This is a way of doing multiplication of large numbers that I learned today. It allows the multiplication below \(O(n^2)\) complexity.

Consider the simple case of two multiple digit decimal numbers, written in the form of \(a\times 10^k+b\) and \(c\times 10^k + d\) for some positive integer \(k\). Then their product is

\[ac\times 10^{2k} + (ad+bc)\times 10^k + bd\]

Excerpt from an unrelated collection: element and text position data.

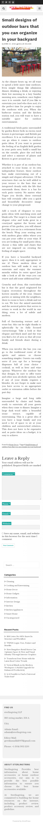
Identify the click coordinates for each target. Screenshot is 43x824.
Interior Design (13, 602)
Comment (8, 474)
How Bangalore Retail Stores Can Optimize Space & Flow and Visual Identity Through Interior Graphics (20, 652)
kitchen (9, 606)
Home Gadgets (12, 594)
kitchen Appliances (14, 610)
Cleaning (10, 581)
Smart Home (12, 614)
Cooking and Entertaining (17, 585)
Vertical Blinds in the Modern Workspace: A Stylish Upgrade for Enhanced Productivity (19, 667)
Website (7, 523)
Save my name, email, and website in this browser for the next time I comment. (21, 536)
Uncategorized (12, 618)
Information (11, 598)
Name (6, 504)
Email (6, 514)
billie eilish (24, 44)
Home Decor (14, 445)
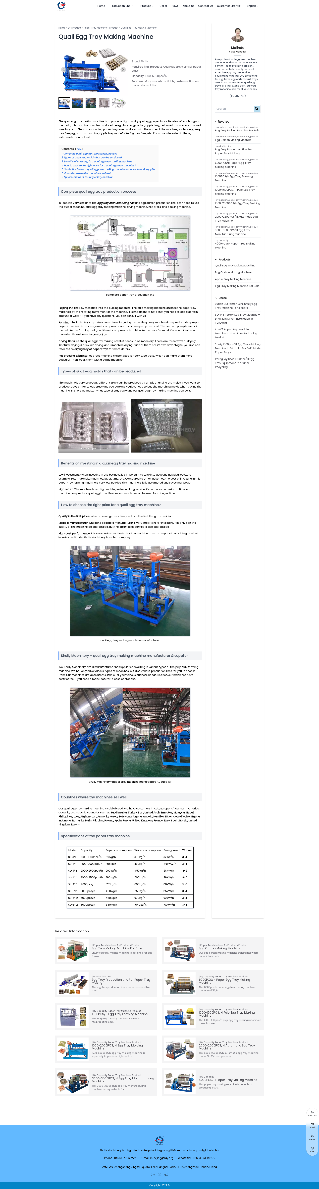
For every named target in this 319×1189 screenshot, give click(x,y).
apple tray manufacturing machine (122, 133)
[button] (77, 103)
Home (101, 6)
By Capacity (222, 159)
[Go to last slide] (63, 69)
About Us (188, 6)
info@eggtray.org (161, 1158)
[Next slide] (123, 69)
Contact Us (205, 6)
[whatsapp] (166, 1174)
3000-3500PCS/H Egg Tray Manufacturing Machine (232, 232)
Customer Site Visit (229, 6)
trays (73, 387)
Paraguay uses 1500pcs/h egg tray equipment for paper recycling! (234, 363)
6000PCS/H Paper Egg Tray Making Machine (233, 165)
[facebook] (159, 1174)
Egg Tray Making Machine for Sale (237, 130)
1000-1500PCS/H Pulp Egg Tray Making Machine (235, 192)
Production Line (120, 6)
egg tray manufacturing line (115, 203)
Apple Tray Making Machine (233, 279)
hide (79, 149)
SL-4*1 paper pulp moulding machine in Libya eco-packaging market (236, 333)
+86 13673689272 (125, 1158)
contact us (99, 334)
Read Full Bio (237, 96)
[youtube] (153, 1174)
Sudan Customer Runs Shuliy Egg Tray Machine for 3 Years (236, 306)
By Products (74, 27)
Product (145, 6)
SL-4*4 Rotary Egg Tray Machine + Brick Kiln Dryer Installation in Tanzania (237, 319)
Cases (163, 6)
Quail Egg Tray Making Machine (235, 265)
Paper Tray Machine (95, 27)
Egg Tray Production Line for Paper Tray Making (233, 151)
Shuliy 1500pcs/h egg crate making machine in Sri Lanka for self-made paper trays (238, 348)
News (174, 6)
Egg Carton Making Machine (233, 140)
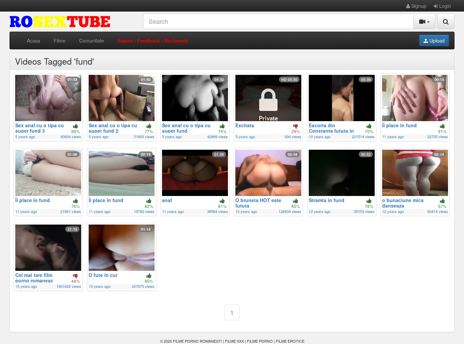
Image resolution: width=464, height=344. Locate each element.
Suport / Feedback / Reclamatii (153, 40)
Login (444, 5)
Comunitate (91, 40)
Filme (60, 40)
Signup (418, 5)
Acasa (33, 40)
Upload (436, 40)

But we can find that \((a+b)\times (c+d) = ac+ad+bc+bd\) so we can simply calculate the product by the algorithm below:

  1. Multiplication: \(ac\) and \(bd\)
  2. Addition: \(a+b\) and \(c+d\)
  3. Multiplication: \((a+b)\times(c+d)\)
  4. Subtraction: \(ad+bc = (a+b)(c+d) - ac - bd\)
  5. Addition, with digit shifting: \(ac\times 10^{2k} + (ad+bc)\times 10^k + bd\)

So if each of \(a,b,c,d\) are of \(k\) digits, the naive multiplication will do \((2k)^2\) single-digit multiplications. The Karatsuba method will do:

  1. \(2k^2\) single-digit multiplication
  2. \(2k\) single-digit addition
  3. \(k^2\) single-digit multiplication
  4. \(2k\) single-digit subtraction, twice
  5. \(2k\) single-digit addition, twice

So a total of \(3k^2\) multiplications and \(10k\) addition/subtractions, which is an obvious reduction from \(4k^2\) multiplications. Recursive application gives a complexity of \(\Theta(n^{\log_2 3})\) for multiplying two \(n\)-digit numbers.

Generalizing the Karatsuba method, we can assume the two numbers are of the form \(a\times p^k+b\) and \(c\times p^k+d\) for a \(p\)-ary number. But we need both \(b\) and \(d\) to be \(k\) digits to apply this method.

If we do not only split a \(n\)-digit number into two, like above, but \(m\ge 2\) numbers, then we have the Toom-Cook multiplication, of complexity \(\Theta(c(m)n^\epsilon)\) where \(c\) the complexity of addition of small constants, \(n^\epsilon\) the time for sub-multiplication; \(\epsilon = \log(2m − 1) / \log(m)\)